In other words, the external response to food (behavior) is a learned response driven by the secondary taste cortex, while the internal response (e.g. hormonal) is innate, originating in the primary taste cortex. That means that you learn what things taste "good" by the secondary taste cortex integrating feedback (positive and negative) from the rest of the body (primary taste cortex, glucose sensors, etc.), reinforcing or weakening the association of that taste with the behavior that led to those stimuli. So the fact that you "like" potato chips is intimately tied up with the impulse to get off the coach at midnight and stumble into the kitchen to finish off the bag. And the only reason you "like" any food is because your brain learned to, associating the flavor with some feedback signals which it interprets as being associated with a net positive outcome.
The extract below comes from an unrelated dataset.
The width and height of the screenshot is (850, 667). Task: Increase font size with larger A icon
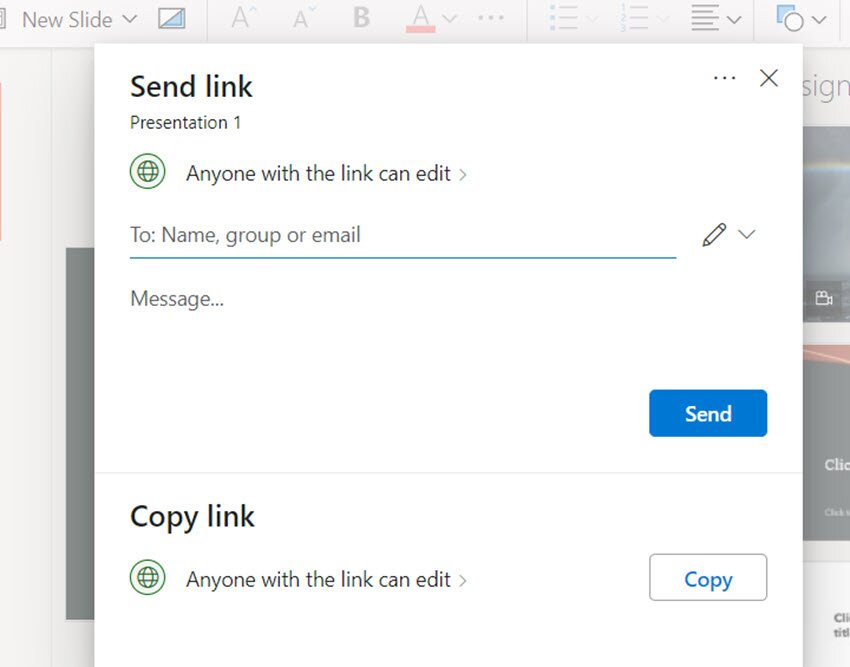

One other point which is probably obvious, but important: the smaller the time between the flavor stimulus and relevant physiological response, the stronger the change in association with the behavior. Thus, getting cancer 10 years after eating a poisonous plant is not very helpful in weakening that behavior. It is certainly possible to crave something that produces a strong short-term reward, but has a net negative outcome. The brain (both consciously and unconsciously) is notably short-sighted in its assessment of value.
Which brings me back to the original question: why do people eat grains? And I don't mean that as implying there's some moral judgment to made - food morality is just another religion. And there's obviously a spectrum of answers depending on the temporal proximity of the act of eating to a specific endpoint. On end is "prepared properly, they taste good" (I like sourdough toast dripping in butter as much as the next guy, though I eat it rarely). On the other end is the evolutionary argument so brilliantly put forth by Kurt Harris, basically that the net effect of domesticating grains was an advantage in reproductive fitness over hunter-gatherers, regardless of the relative "health" of those doing the reproducing. Evolution cares about making babies, and doesn't care if you have bad teeth and a bum ticker, as long as you contribute genes to more babies than the guy still killing perfectly serviceable beasts of burden with a rock on a stick.
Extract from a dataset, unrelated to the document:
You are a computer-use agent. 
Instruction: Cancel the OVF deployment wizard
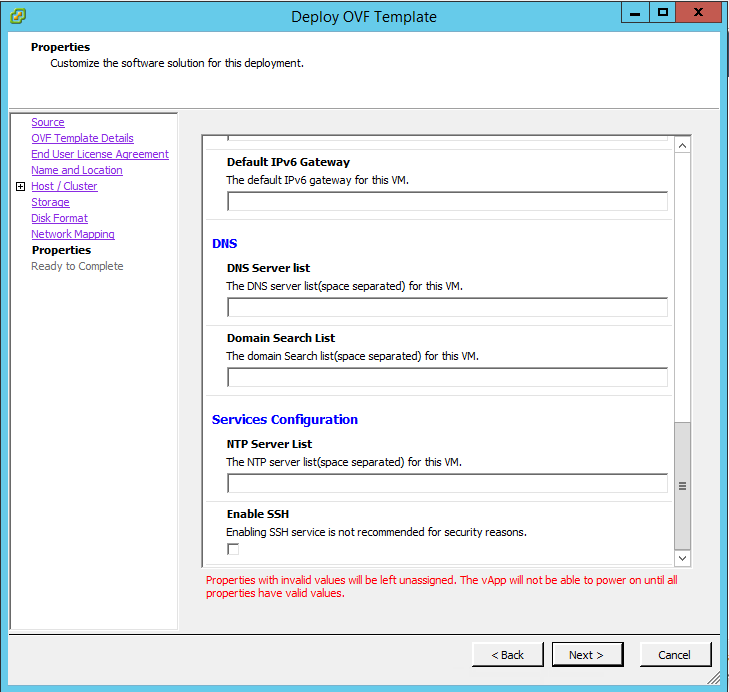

No, I'm interested in the middle area (logarithmically speaking), which is why we learned to like grains. And why do we like them so much that we're willing to go to some amount of trouble to eat them? Why do I so love sourdough toast and butter, even though it doinks my blood sugar and gives me acne?
(Maybe it's the butter - New Zealand makes REALLY good butter.)
I have nothing but vague guesses, and am hoping to get some interesting discussion in the comments.